Form Upload & Conversion

Upload any PDF and automatically extract form fields for intelligent filling

Overview

Uploading a PDF triggers create_form() in the Python processing service. The function calls extract_pdf_components(), which returns two data structures for each page: the list of detected form fields (with type, name, and bounding-box coordinates) and the extracted text content. Field lists from adjacent pages are then passed through merge_split_fields(), which collapses fields whose bounding boxes span a page boundary into a single logical field.

After extraction, try_to_clone_form() checks whether this PDF already exists in the system. The primary clone check uses a field-based hash computed from the AcroForm widget structure; if that hash matches an existing form record, the new upload reuses the already-processed field definitions without repeating the extraction pipeline. A secondary check uses flat_pdf_hash — a visual fingerprint of the rendered pages — as a fallback for flat PDFs that have no AcroForm fields. This deduplication means that commonly uploaded government forms (W-9, I-9, W-4, CMS-1500) are typically served from the existing record rather than re-extracted, reducing processing time to under a second for recognized forms.

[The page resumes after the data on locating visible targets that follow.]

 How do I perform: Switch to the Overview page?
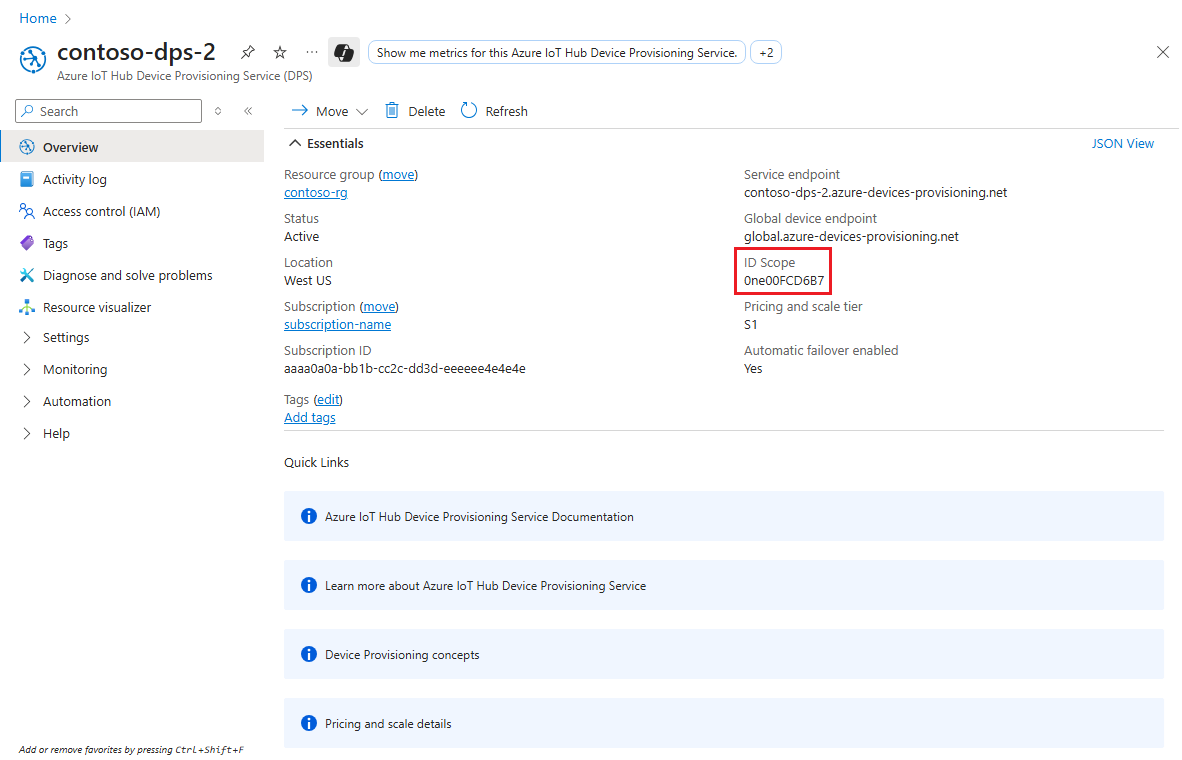[x=69, y=146]
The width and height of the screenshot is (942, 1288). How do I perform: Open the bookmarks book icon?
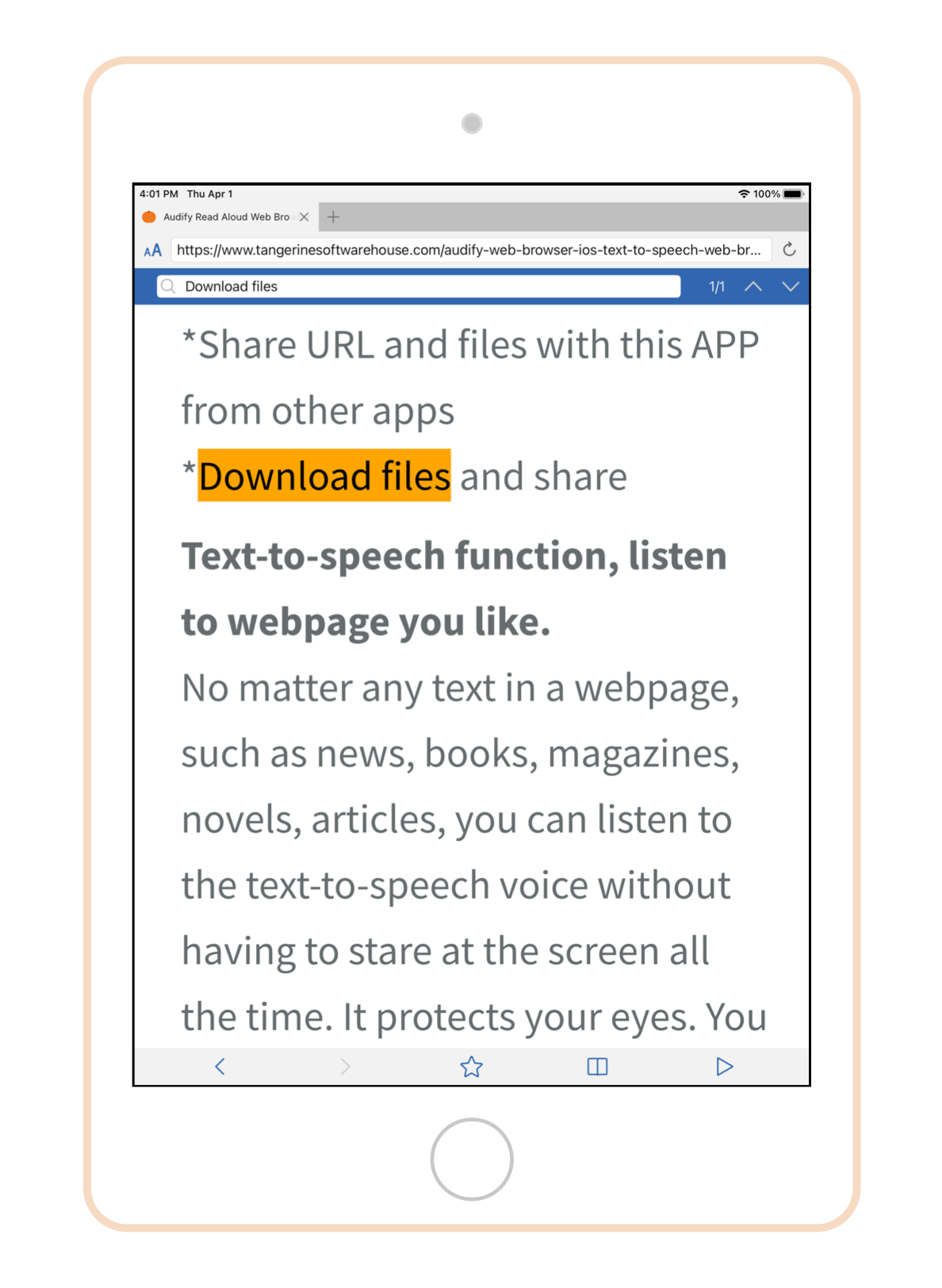coord(597,1067)
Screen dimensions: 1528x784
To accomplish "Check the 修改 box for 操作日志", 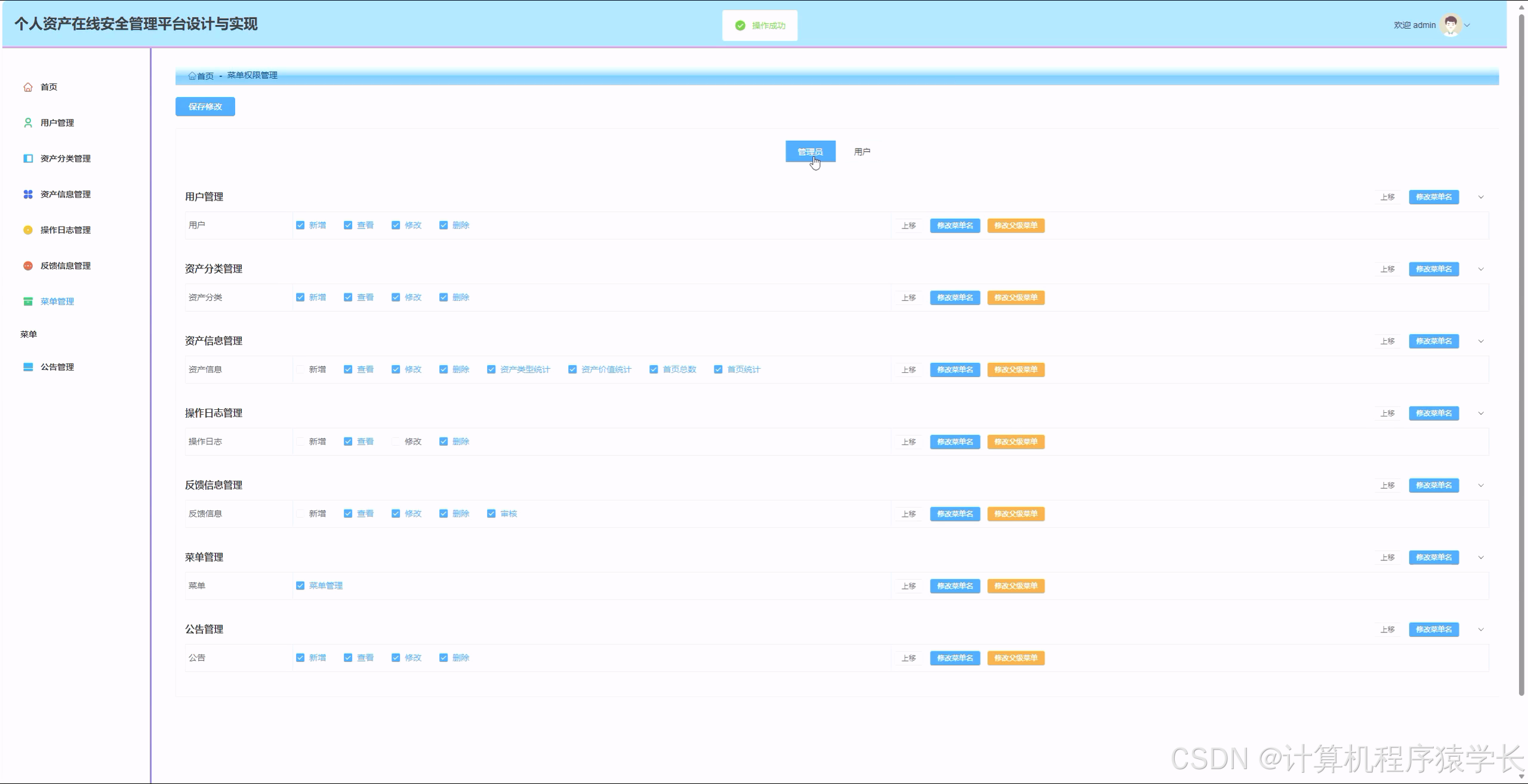I will click(x=396, y=442).
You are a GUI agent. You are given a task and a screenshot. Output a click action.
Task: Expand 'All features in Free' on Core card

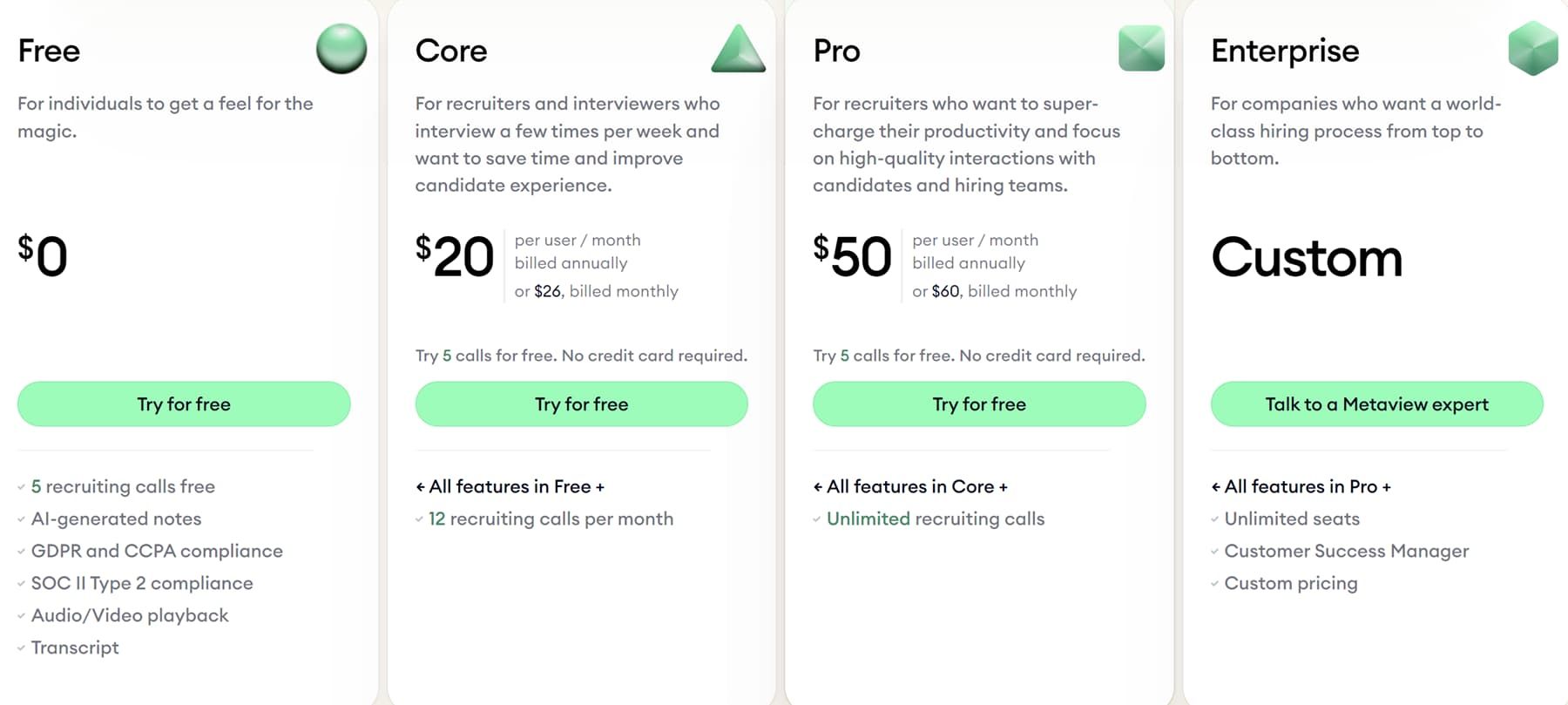coord(510,486)
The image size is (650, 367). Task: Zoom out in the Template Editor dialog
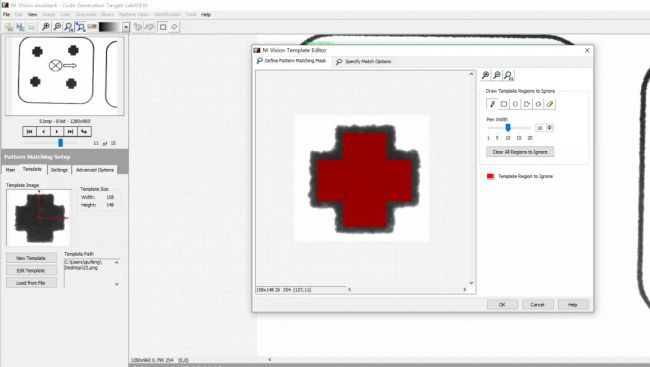tap(497, 75)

For flat or scanned PDFs where neither hash matches, the system routes to flat-to-fillable conversion to detect field regions using the AI pipeline before proceeding.

Real-World Example: Kona Ice automated Michigan STFU permits for 800+ franchise locations. They uploaded the state permit form once, then used batch processing to fill permits for all locations from a single spreadsheet.

Key Capabilities

  • AcroForm Field Extraction: extract_pdf_components() reads all AcroForm widget annotations, returning field name, type, and {page, x0, y0, x1, y1} coordinates for each field
  • Text Extraction Per Page: In addition to fields, extract_pdf_components() returns the text content of each page, used later for AI context during field filling
  • Cross-Page Field Merging: merge_split_fields() detects fields split across page boundaries and merges them into a single field record
  • Hash-Based Clone Detection: A field-hash computed from AcroForm structure enables fast deduplication; flat_pdf_hash provides a visual fallback for flat PDFs
  • Deduplication for Government Forms: Recognized forms (W-9, I-9, W-4, 1003 mortgage application, CMS-1500, I-485) are reused across all workspaces, avoiding redundant extraction
  • Field Type Classification: Fields are classified as TEXT_FIELD_TYPES (Text, ComboBox, Time, Date, Number) or CHECKBOX_FIELD_TYPES (CheckBox, RadioButton) during extraction
  • Multi-Page Support: Forms with hundreds of pages are supported; extract_pdf_components() processes each page independently before merging
  • Form Catalog Access: The catalog of pre-converted popular forms serves the field-hash lookup before any new extraction is attempted

How It Works

  1. Upload PDF: The user submits a PDF via drag-and-drop or file picker. The file is validated for format integrity and page count before processing begins.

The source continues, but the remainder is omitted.